- [Work instruction] Among the entries that follow, some lines contain the word "Sweethearts". Show all of them.

- [Saved entries]
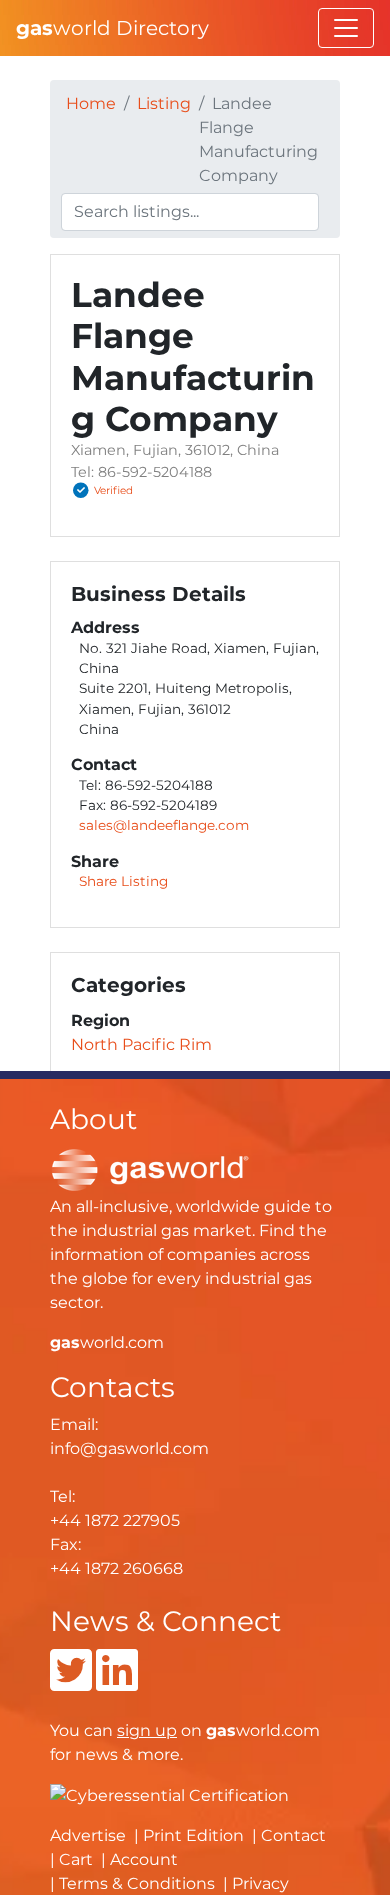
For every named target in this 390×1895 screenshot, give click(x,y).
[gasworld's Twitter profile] (71, 1682)
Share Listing (123, 881)
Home (91, 103)
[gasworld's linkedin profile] (117, 1682)
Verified (113, 491)
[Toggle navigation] (346, 28)
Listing (164, 103)
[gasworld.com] (150, 1168)
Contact (293, 1835)
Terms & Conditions (137, 1883)
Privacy (260, 1883)
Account (144, 1859)
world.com (107, 1342)
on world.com (218, 1730)
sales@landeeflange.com (164, 825)
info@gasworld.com (129, 1448)
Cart (76, 1859)
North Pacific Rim (141, 1044)
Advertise (88, 1835)
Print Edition (193, 1835)
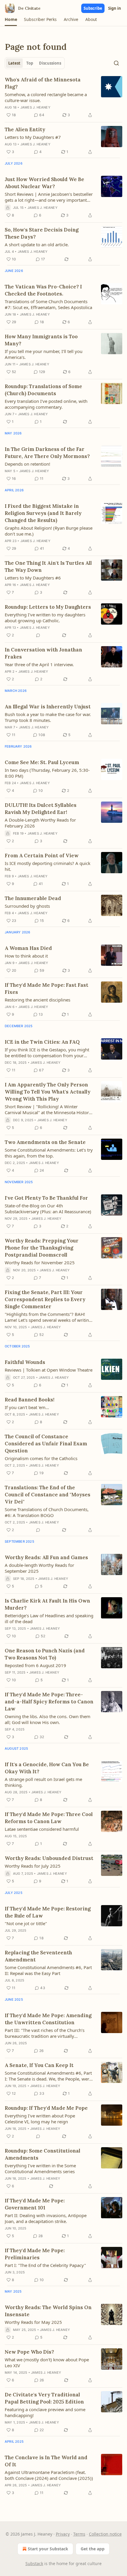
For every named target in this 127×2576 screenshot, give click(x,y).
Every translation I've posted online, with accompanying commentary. (46, 404)
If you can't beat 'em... (27, 1407)
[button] (10, 19)
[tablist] (35, 63)
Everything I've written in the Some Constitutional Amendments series (40, 2168)
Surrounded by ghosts (27, 906)
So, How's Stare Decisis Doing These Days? (42, 233)
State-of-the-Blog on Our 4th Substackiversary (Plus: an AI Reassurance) (48, 1208)
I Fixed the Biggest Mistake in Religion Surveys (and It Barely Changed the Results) (43, 513)
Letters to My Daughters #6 (33, 578)
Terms (79, 2534)
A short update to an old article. (37, 244)
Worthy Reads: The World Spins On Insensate (48, 2311)
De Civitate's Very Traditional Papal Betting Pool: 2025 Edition (44, 2398)
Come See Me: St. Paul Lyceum (42, 762)
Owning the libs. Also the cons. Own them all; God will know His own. (47, 1719)
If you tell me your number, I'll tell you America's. (43, 354)
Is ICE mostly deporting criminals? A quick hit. (47, 866)
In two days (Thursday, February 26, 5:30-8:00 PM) (47, 773)
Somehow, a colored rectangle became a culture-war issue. (46, 97)
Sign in (114, 8)
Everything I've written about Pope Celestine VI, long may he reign (40, 2118)
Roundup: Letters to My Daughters (48, 607)
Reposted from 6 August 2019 (35, 1665)
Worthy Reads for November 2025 (40, 1262)
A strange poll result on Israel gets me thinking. (43, 1782)
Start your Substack (48, 2549)
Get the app (93, 2549)
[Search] (116, 63)
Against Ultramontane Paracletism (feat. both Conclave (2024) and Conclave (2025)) (49, 2475)
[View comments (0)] (38, 635)
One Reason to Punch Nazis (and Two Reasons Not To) (45, 1654)
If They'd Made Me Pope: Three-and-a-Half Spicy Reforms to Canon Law (49, 1701)
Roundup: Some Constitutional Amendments (42, 2154)
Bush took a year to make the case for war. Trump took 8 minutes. (48, 717)
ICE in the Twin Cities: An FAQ (42, 1042)
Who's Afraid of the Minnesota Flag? (43, 83)
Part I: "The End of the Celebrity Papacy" (45, 2265)
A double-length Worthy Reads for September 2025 (39, 1568)
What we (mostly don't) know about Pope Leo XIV (47, 2362)
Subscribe (93, 8)
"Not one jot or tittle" (26, 1923)
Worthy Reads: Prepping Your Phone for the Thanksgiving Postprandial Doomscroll (42, 1247)
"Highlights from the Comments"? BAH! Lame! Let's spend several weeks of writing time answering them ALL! (48, 1317)
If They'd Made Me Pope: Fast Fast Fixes (46, 988)
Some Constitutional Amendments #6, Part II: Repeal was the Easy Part (48, 1970)
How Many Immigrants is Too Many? (41, 340)
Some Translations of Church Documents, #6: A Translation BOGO (47, 1512)
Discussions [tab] (50, 63)
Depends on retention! (27, 464)
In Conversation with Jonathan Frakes (43, 653)
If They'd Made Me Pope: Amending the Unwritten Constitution (48, 2019)
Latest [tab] (14, 63)
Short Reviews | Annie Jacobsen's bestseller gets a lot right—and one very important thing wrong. (49, 197)
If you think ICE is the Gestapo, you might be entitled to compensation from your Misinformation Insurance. (47, 1052)
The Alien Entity (25, 129)
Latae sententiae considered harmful (42, 1829)
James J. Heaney (35, 107)
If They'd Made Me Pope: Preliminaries (35, 2254)
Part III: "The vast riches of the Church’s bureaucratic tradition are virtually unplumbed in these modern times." (44, 2033)
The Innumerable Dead (33, 898)
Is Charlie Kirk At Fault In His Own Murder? (47, 1604)
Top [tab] (29, 63)
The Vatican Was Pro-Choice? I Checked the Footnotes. (43, 290)
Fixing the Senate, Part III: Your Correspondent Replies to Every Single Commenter (45, 1299)
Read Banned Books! (29, 1399)
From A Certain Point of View (42, 855)
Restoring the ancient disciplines (37, 1000)
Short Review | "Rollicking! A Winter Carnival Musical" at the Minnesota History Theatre (48, 1109)
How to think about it (26, 956)
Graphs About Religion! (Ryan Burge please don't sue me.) (48, 531)
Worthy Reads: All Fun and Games (46, 1557)
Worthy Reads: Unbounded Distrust (49, 1858)
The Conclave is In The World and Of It (46, 2461)
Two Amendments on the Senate (45, 1142)
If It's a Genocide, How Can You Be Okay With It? (47, 1768)
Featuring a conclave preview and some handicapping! (45, 2412)
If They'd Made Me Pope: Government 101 (35, 2204)
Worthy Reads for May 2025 (33, 2322)
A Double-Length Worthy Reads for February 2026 (40, 823)
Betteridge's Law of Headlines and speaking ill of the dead (49, 1618)
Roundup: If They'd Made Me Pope (46, 2108)
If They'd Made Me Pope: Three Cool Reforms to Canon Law (49, 1818)
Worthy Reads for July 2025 (33, 1866)
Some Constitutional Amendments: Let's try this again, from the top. (49, 1153)
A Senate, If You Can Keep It (39, 2065)
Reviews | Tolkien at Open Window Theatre (48, 1370)
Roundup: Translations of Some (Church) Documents (43, 390)
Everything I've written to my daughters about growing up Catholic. (45, 617)
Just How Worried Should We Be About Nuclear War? (44, 183)
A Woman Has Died (28, 948)
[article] (63, 97)
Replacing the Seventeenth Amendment (38, 1956)
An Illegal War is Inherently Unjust (48, 706)
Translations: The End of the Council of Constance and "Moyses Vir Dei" (47, 1494)
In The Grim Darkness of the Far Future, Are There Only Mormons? (47, 452)
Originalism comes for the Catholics (41, 1458)
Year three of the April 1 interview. (39, 664)
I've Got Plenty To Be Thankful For (46, 1198)
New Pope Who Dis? (29, 2352)
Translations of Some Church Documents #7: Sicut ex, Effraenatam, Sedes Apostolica (48, 304)
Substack (34, 2563)
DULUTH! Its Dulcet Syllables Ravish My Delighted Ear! (40, 808)
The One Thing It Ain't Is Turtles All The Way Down (48, 566)
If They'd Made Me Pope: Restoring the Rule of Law (48, 1912)
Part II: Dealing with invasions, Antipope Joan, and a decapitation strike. (46, 2218)
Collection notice (105, 2534)
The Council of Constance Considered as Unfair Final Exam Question (46, 1443)
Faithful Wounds (25, 1362)
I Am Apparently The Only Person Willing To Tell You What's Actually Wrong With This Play (47, 1091)
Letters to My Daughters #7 (33, 137)
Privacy (63, 2534)
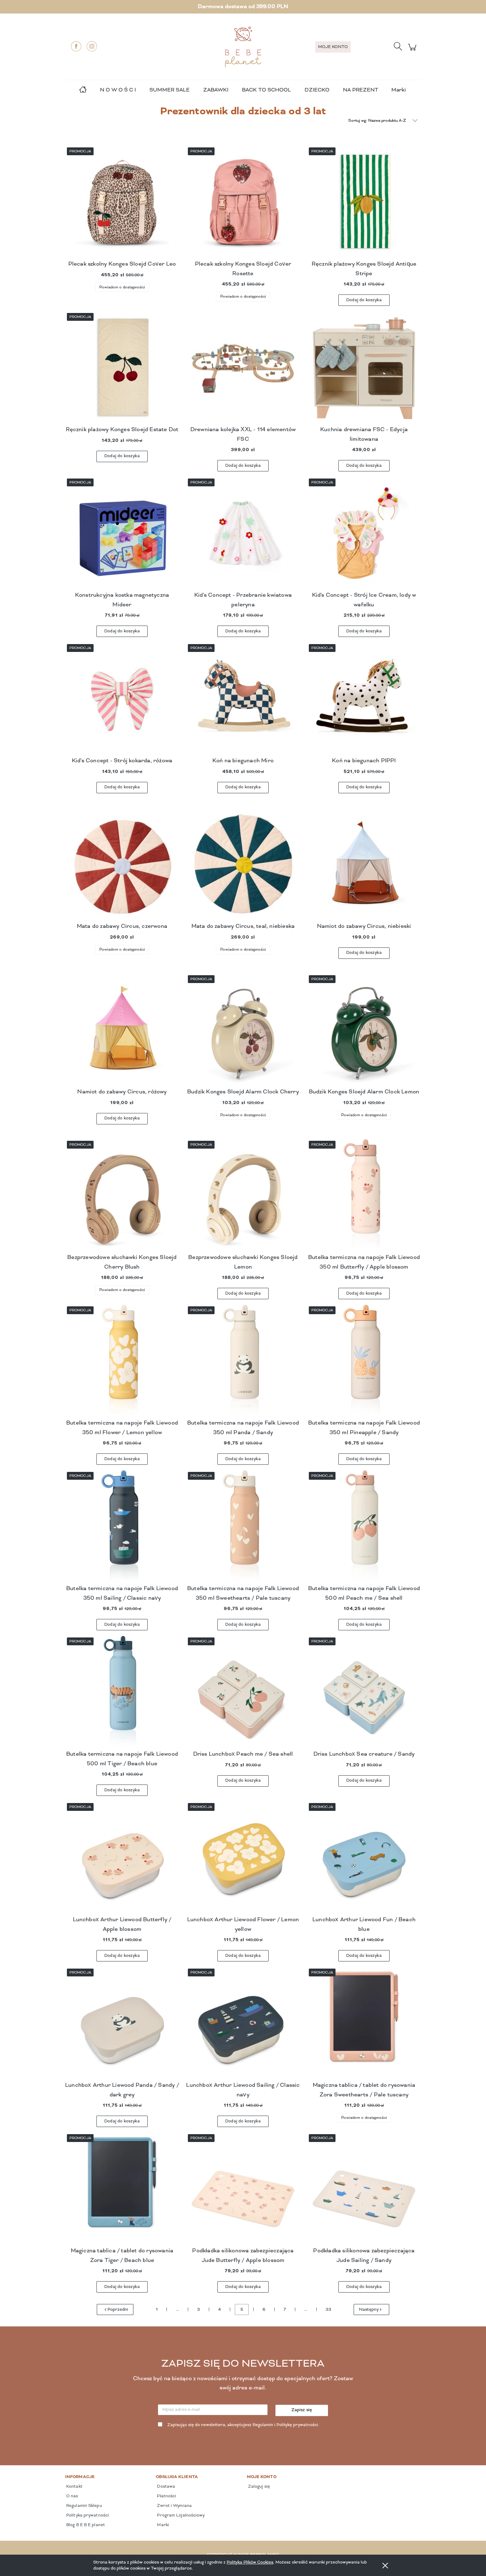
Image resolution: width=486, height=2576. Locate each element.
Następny (369, 2309)
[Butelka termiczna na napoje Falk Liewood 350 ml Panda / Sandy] (243, 1361)
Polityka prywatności (87, 2515)
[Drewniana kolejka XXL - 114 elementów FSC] (243, 368)
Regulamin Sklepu (83, 2506)
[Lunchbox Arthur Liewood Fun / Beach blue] (364, 1858)
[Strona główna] (243, 47)
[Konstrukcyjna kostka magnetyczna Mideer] (122, 534)
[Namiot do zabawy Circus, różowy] (122, 1030)
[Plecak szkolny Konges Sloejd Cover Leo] (122, 203)
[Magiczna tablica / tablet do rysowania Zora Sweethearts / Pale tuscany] (364, 2024)
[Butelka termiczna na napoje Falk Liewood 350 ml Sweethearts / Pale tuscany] (243, 1527)
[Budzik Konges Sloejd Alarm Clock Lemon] (364, 1030)
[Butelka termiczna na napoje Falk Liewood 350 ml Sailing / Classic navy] (122, 1527)
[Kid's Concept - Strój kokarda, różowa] (122, 699)
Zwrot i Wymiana (174, 2506)
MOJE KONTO (333, 47)
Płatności (166, 2496)
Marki (398, 90)
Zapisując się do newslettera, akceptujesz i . (243, 2425)
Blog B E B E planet (85, 2525)
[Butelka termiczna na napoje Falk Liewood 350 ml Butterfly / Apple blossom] (364, 1196)
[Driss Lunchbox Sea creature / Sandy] (364, 1693)
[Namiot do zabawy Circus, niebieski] (364, 865)
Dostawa (165, 2486)
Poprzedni (117, 2309)
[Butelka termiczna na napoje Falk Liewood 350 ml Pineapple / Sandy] (364, 1361)
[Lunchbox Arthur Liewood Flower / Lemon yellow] (243, 1858)
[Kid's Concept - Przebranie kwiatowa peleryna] (243, 534)
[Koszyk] (413, 51)
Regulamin (263, 2425)
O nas (71, 2496)
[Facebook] (76, 46)
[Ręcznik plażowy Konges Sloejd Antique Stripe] (364, 203)
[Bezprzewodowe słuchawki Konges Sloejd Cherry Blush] (122, 1196)
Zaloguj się (258, 2486)
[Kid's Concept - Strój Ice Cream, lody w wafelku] (364, 534)
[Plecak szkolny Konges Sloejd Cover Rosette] (243, 203)
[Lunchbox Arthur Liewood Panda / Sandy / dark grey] (122, 2024)
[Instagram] (92, 46)
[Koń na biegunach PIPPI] (364, 699)
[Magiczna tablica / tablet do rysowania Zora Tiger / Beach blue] (122, 2189)
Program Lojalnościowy (180, 2515)
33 (328, 2309)
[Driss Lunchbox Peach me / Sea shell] (243, 1693)
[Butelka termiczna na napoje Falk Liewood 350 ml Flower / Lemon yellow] (122, 1361)
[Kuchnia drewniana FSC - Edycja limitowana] (364, 368)
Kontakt (74, 2486)
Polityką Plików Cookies (250, 2562)
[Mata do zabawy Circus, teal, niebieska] (243, 865)
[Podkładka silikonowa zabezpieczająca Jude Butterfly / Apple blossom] (243, 2189)
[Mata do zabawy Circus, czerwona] (122, 865)
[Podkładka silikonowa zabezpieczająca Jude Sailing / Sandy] (364, 2189)
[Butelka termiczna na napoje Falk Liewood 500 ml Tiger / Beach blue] (122, 1693)
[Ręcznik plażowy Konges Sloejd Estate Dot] (122, 368)
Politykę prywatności (297, 2425)
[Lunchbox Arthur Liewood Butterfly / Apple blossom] (122, 1858)
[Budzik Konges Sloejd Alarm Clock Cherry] (243, 1030)
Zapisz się (301, 2410)
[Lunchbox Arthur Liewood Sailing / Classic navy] (243, 2024)
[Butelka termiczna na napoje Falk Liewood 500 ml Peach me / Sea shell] (364, 1527)
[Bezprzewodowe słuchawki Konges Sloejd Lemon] (243, 1196)
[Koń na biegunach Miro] (243, 699)
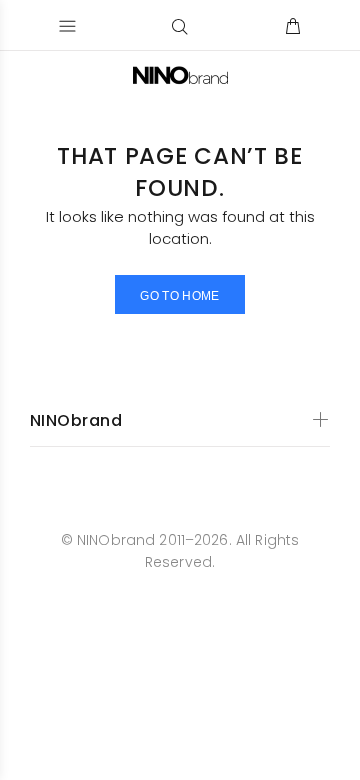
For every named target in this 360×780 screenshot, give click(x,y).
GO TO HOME (180, 296)
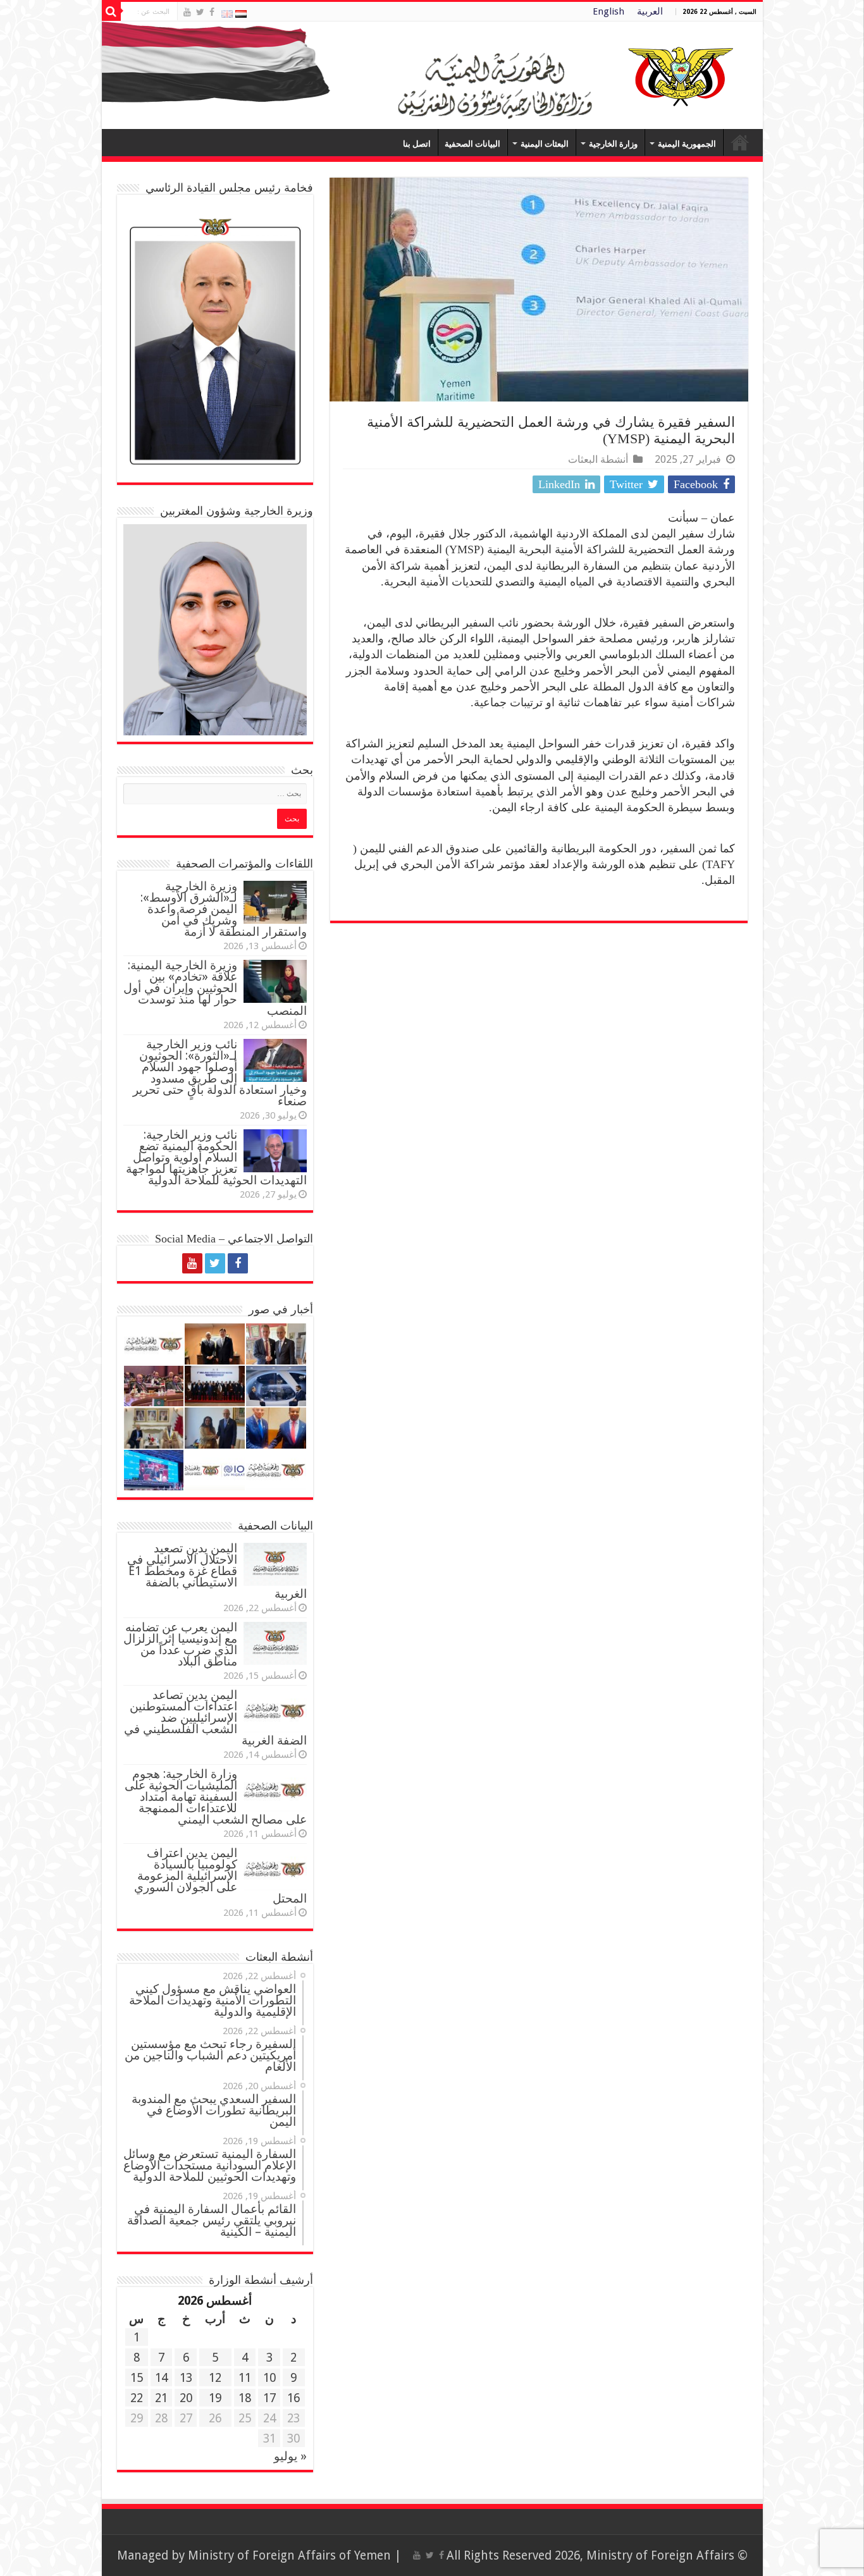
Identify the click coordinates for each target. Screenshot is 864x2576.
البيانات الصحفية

- [Final answer]
[Magiczna tablica / tablet do rysowania Zora Sweethearts / Pale tuscany] (364, 2024)
[Butelka termiczna na napoje Falk Liewood 350 ml Sweethearts / Pale tuscany] (243, 1527)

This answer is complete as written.